Right now at Yoshi’s on Jack London Square through Sunday, Dec. 19 is 8-string guitarist Charlie Hunter, well-known for clubbing throughout the Bay Area during the Hammond B-3 organ combo revivals of the ‘90s. Playing bass and lead simultaneously on his specially designed box, Hunter’s sound reminds at times of the great Hammond keyboard itself. With him in trio are saxophonist John Ellis and drummer Derrick Phillips, same personnel as on the Ropeadope CD, Friends Seen and Unseen. “Bluesier than ever!” 

Trumpeter/fluegelhorn player Steve Bernstein, of Sex Mob fame, will bring his quintet—reedsman Pablo Calogero, drummer Danny Frankel (Flying Karamazov Bros.), DJ Bonebrake (X’s drummer, but on vibes) and bassist David Piltch (from the Bill Frissell Quartet)—of his Diaspora Hollywood CD (third in the Diaspora series on John Zorn’s Tzadik label, following Soul & Blues) to the Jazz House at the Berkeley Fellowship Hall, Cedar at Bonita streets, for a two-show world premiere of his compositions from the CD, live, 8 p.m. and 9:30 p.m., on Saturday, Dec. 18. Bernstein first played Jazz House last year, sitting in with sax great Sam Rivers after dropping by to catch Rivers’ show. 

Jazz House, the innovative non-profit club that features young players, grade school to college-age, opening for—and sometimes playing with—well-known older players, has been homeless since Halloween. They lost their lease after two years’ on Adeline Street, with “the blue light above the door.” The search for a new home—and the necessary funding or sponsorship to bring it up to code as a showplace--is ongoing, says programmer Rob Woodward. 

Presenting this show at the Fellowship Hall, after a phone call from Bernstein, has Woodward elated: “I’m really a fan; his CD blew me away!” For more information, see www.thejazzhouse.org. 

Star tenor saxophonist Joshua Redman stretches out with his Elastic Band trio (Sam Yahel on organ; Brian Blade—from Josh’s original quartet—on drums) at Yoshi’s at Jack London Square over the new year. Redman is son of the great tenorman Dewey Redman (sideman to Ornette Coleman and Keith Jarrett) and Berkeley’s Renee Shedroff, librarian and dancer. 

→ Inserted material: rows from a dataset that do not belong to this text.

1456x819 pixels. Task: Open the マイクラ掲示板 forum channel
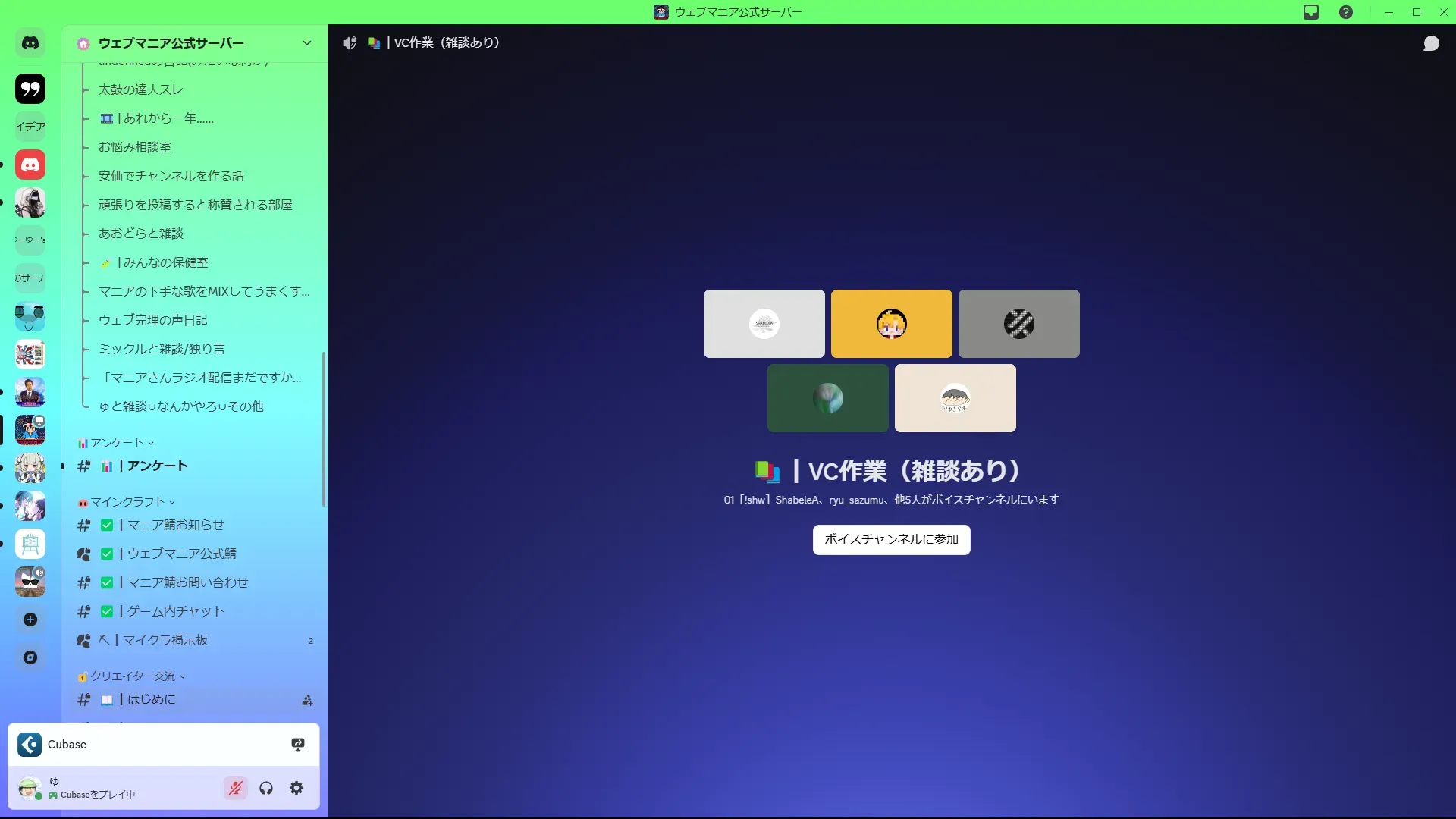pos(165,640)
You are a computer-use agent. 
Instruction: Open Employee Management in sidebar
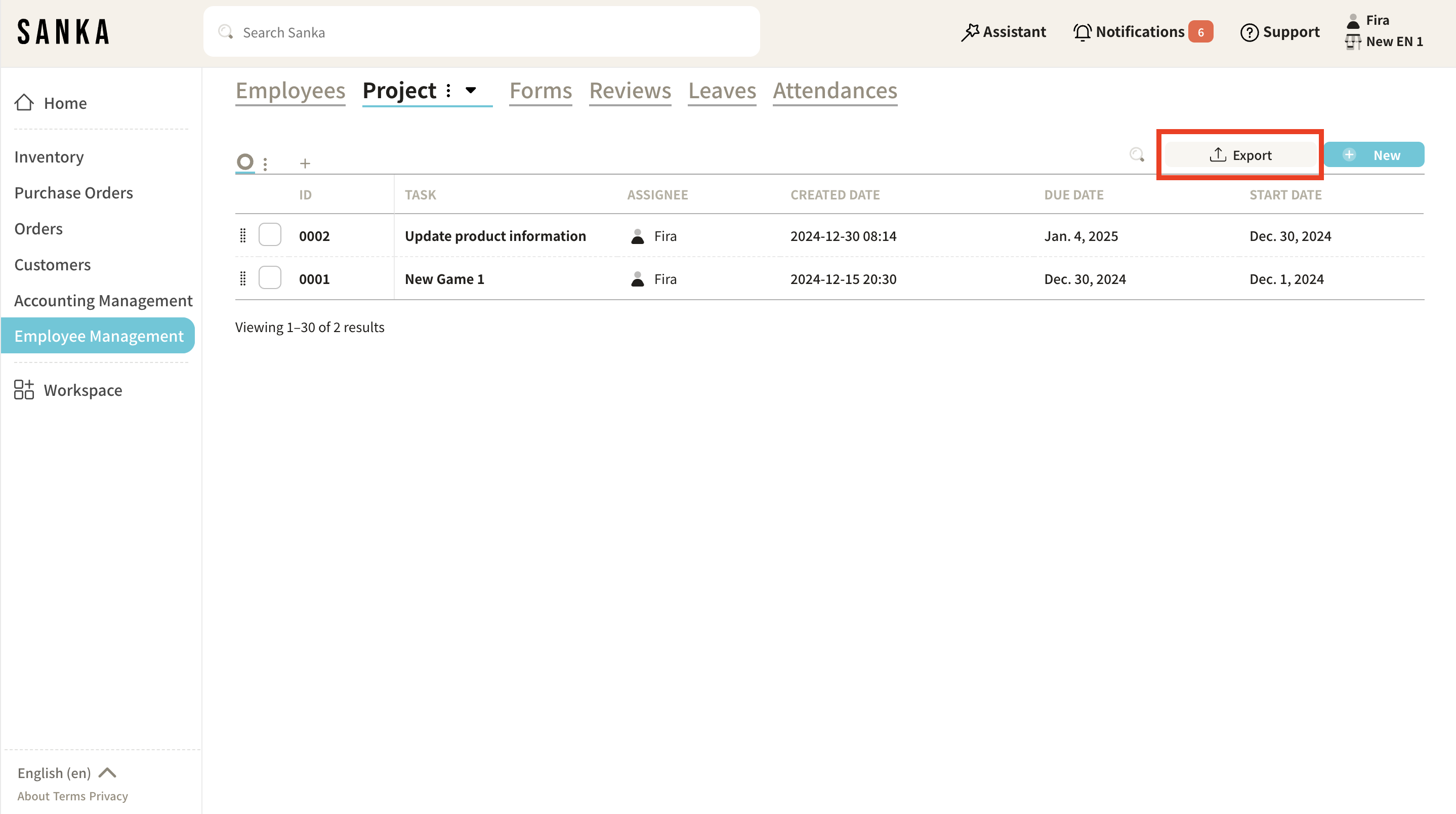98,336
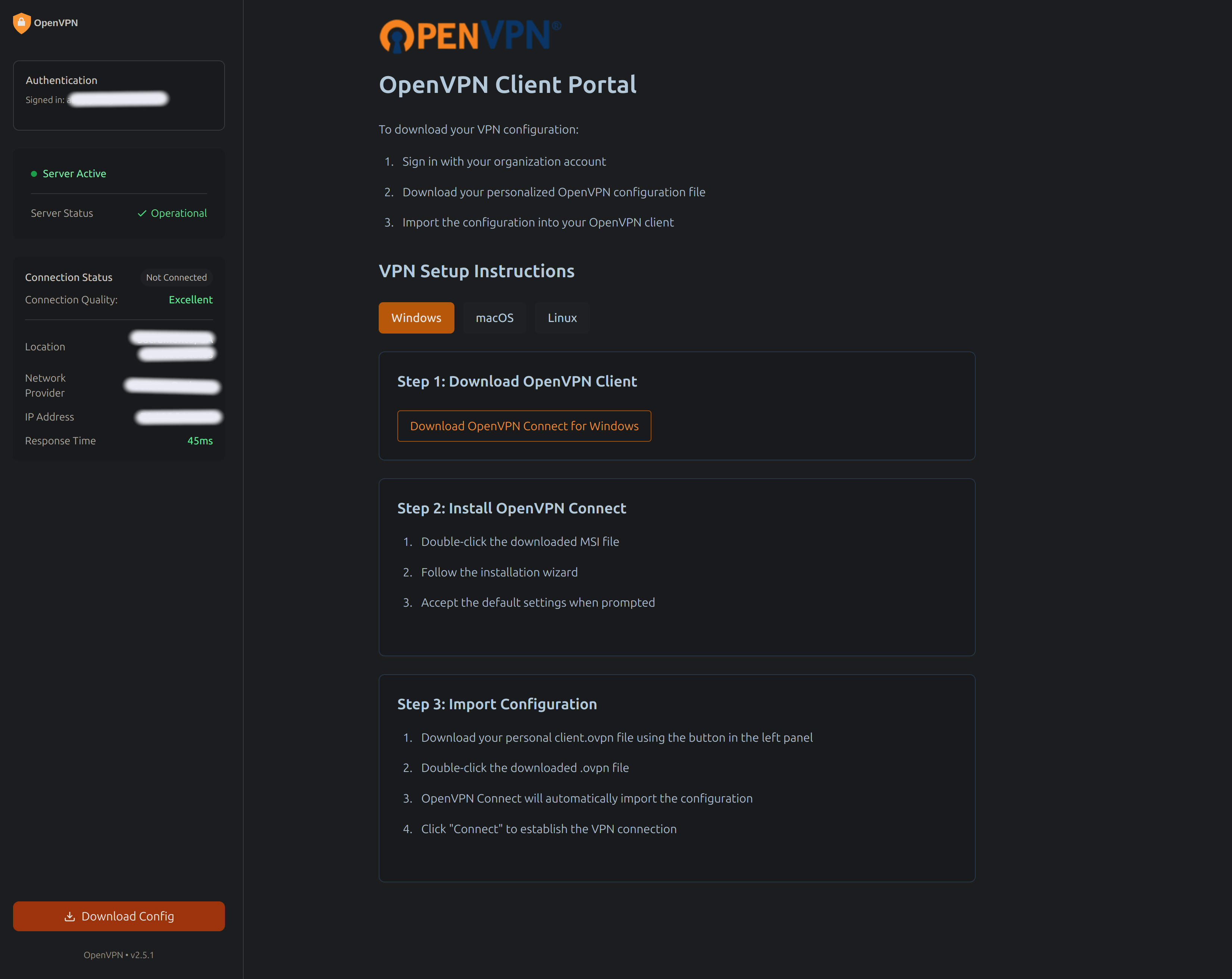The width and height of the screenshot is (1232, 979).
Task: Click the green Server Active status dot
Action: click(34, 174)
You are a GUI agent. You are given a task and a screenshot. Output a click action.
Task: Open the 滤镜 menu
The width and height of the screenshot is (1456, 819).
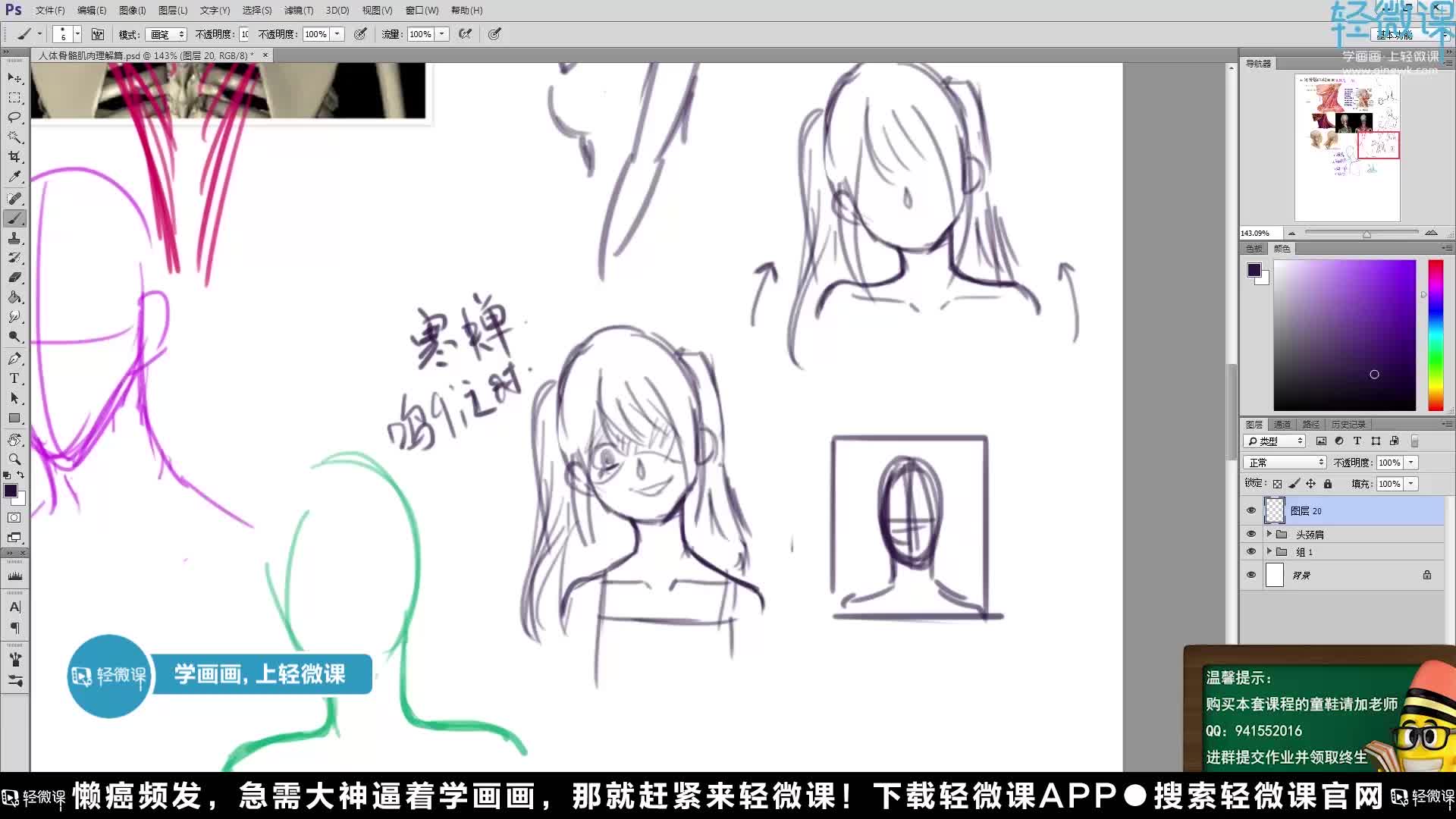tap(298, 10)
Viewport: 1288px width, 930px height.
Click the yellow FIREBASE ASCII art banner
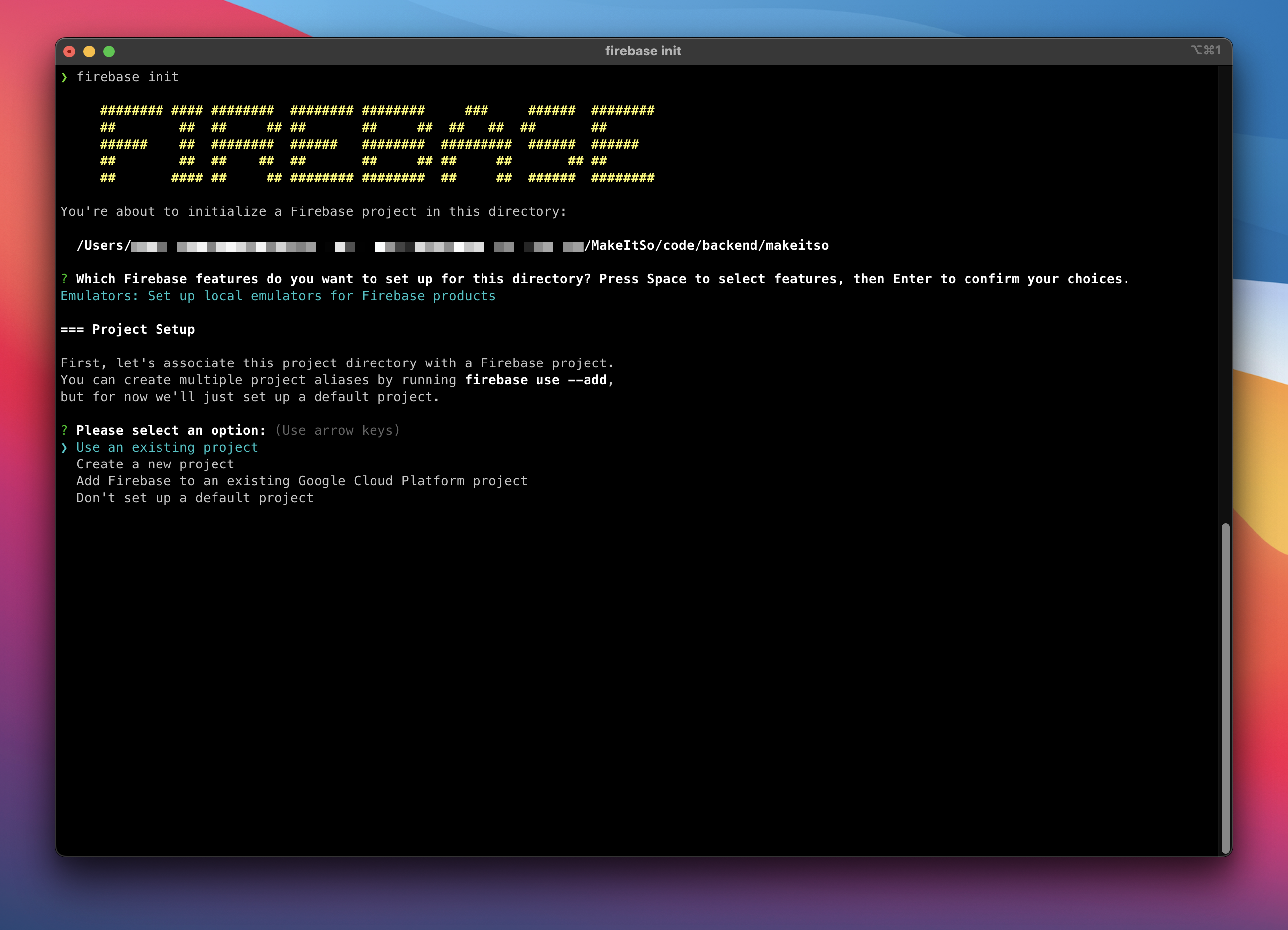(x=377, y=144)
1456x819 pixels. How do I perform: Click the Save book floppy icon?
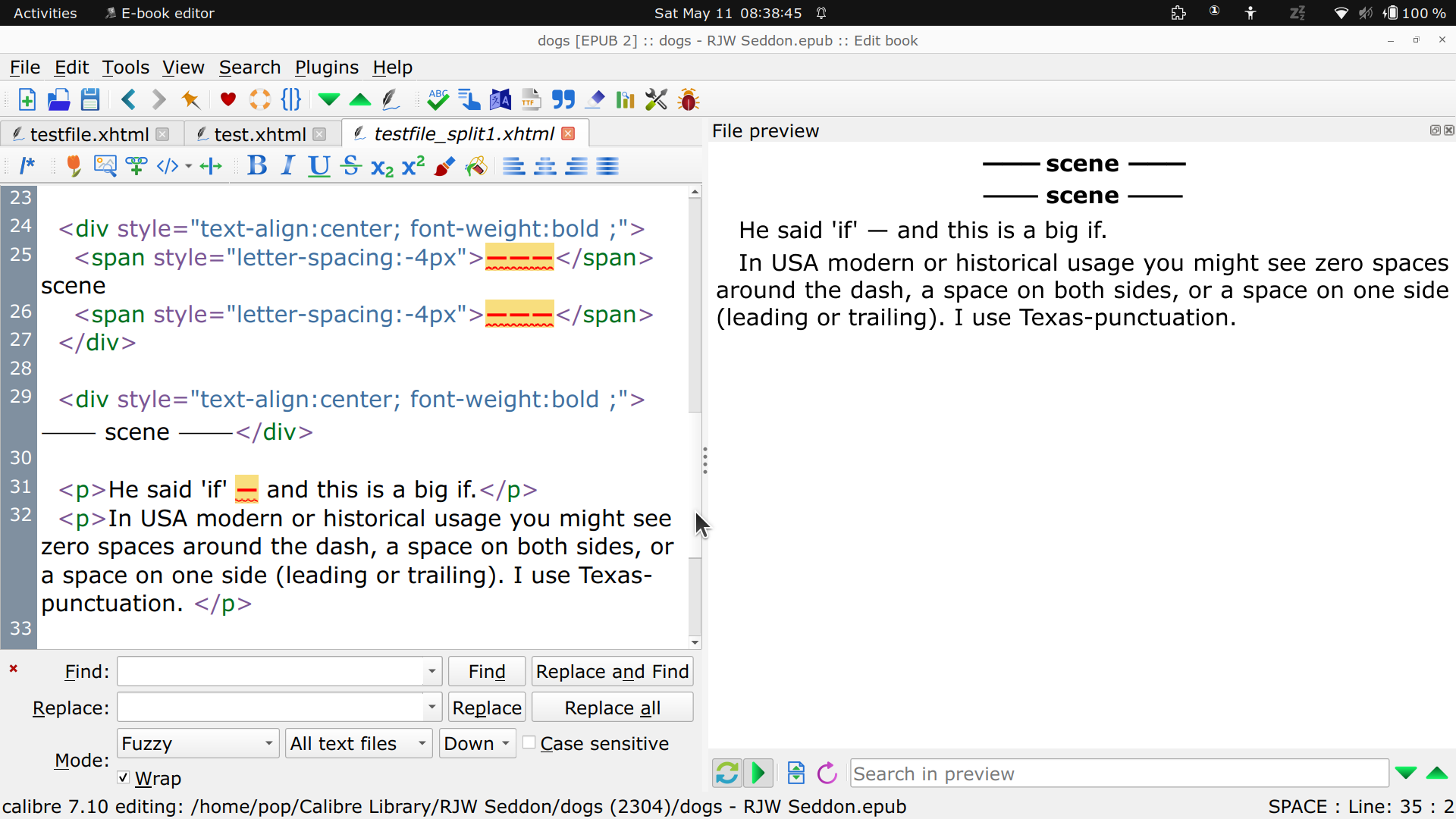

Redman’s band will play the Oakland club from Tuesday, Dec. 28, to Sunday, Jan. 2, including a single, long New Year’s Eve show, starting at 9 p.m., that will be broadcast live, nationwide, on National Public Radio. Coming to prominence after winning the Thelonius Monk Award and recording for Vanguard, Josh is also artistic director for the San Francisco Jazz Festival. 

With famed pianist Benny Green (praised by Oscar Peterson) and guitarist Russell Malone (once Diana Krall’s accompanist) in a duet Jan. 3-6 (a jazz Epiphany?), Yoshi’s has cornered nine of the Twelve Days of Christmas with sounds by nationally-known Berkeley-bred players, home for the holidays—real Yule spirit. 

New York Times columnist Maureen Dowd recently fingered the ever-present miasma these shopping days of Xmas tunes spinning endlessly, over and over, as the prime symptom of her own holiday malaise. For anybody down with it, the antidote is easy: celebrate locally with the festive spontaneity of live music.